# Item coordinate data:
———

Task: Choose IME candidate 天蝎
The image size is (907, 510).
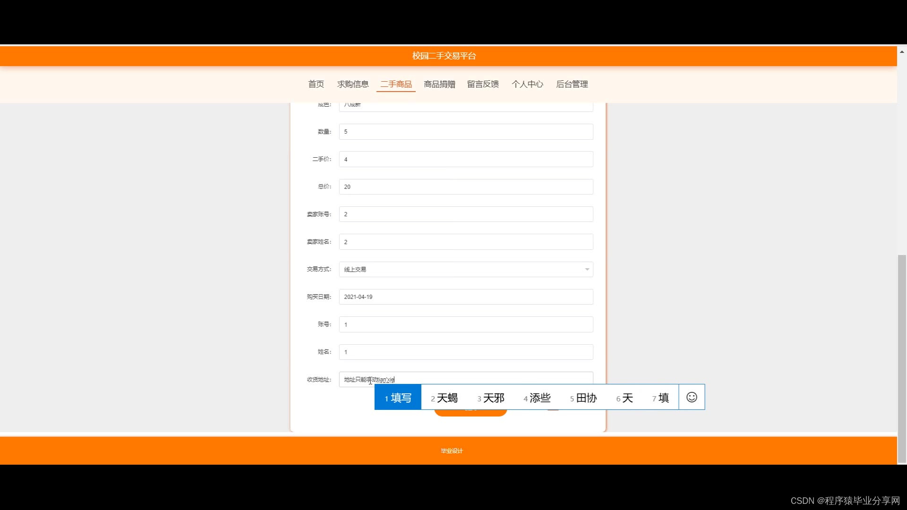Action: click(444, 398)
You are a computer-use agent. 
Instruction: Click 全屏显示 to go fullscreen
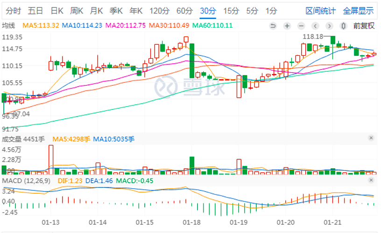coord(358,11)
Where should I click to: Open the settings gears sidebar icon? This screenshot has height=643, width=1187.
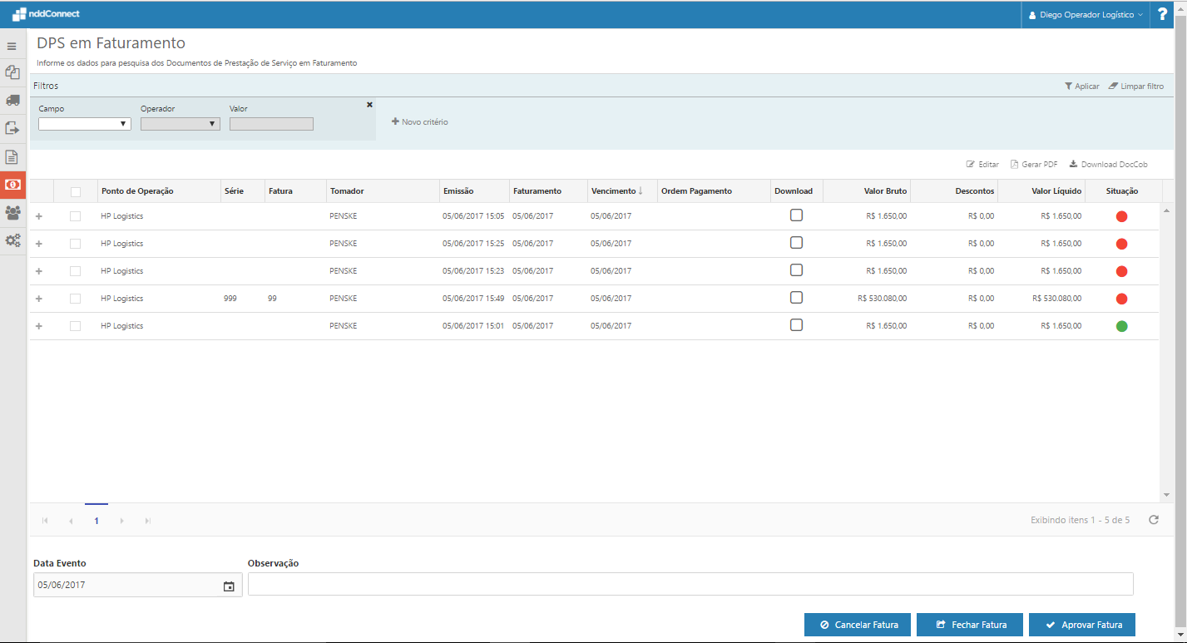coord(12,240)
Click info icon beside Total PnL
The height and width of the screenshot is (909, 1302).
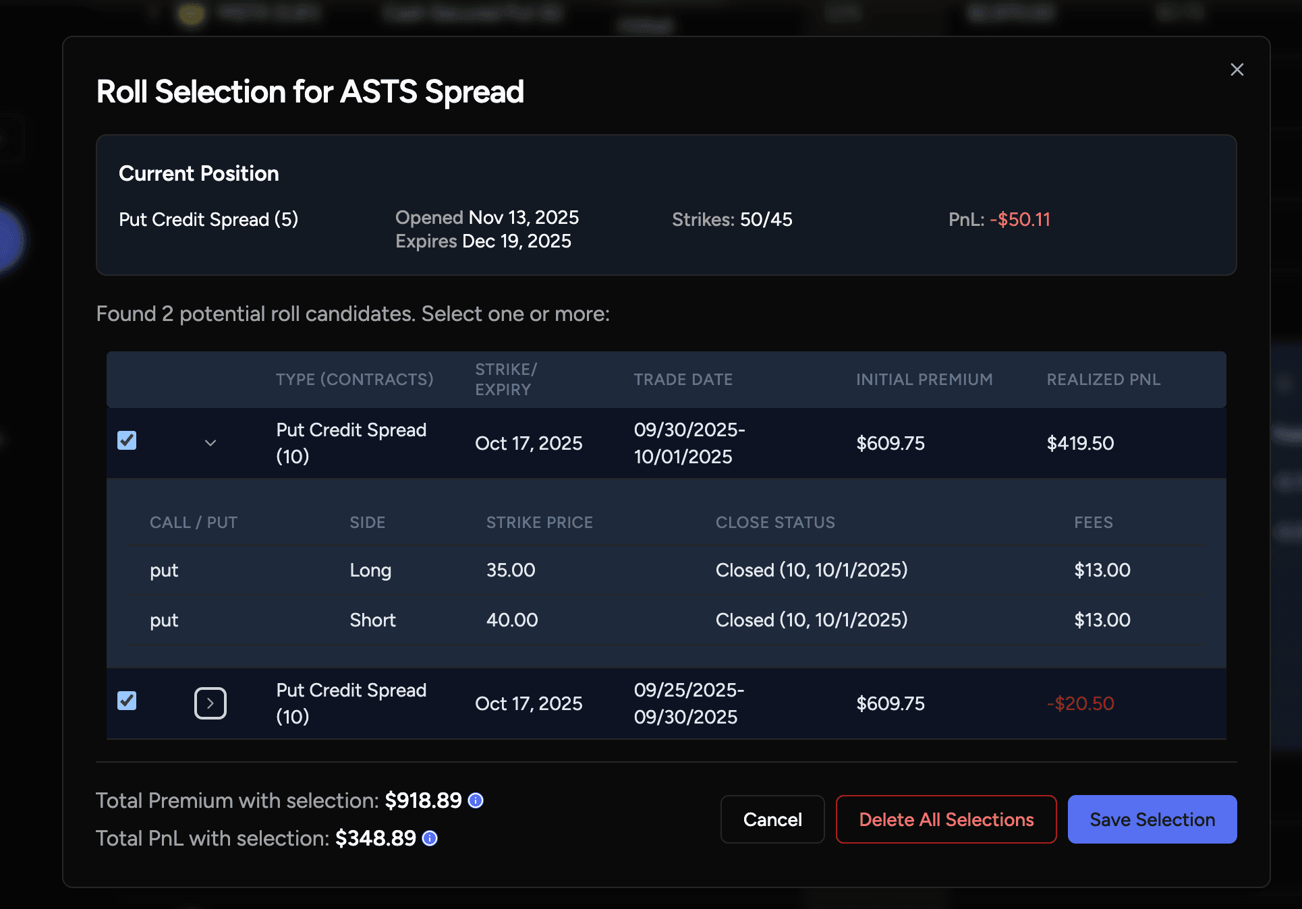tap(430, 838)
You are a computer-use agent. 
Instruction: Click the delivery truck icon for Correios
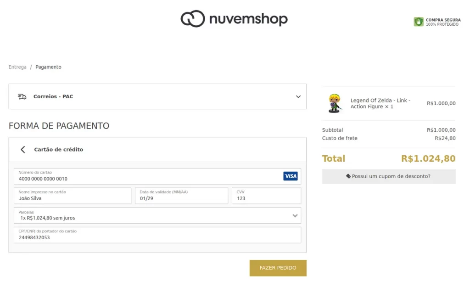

———

# Goal:
Retype every line of the records above word for word, omitting the pictures.

# Answer to the problem:
Task: Choose IME candidate 天蝎
The image size is (907, 510).
Action: click(444, 398)
You are a computer-use agent. 
Instruction: Click 全屏显示 to go fullscreen
coord(358,11)
Where should I click to: Open the settings gears sidebar icon? This screenshot has height=643, width=1187.
coord(12,240)
Click info icon beside Total PnL
The height and width of the screenshot is (909, 1302).
tap(430, 838)
You are a computer-use agent. 
Instruction: Click the delivery truck icon for Correios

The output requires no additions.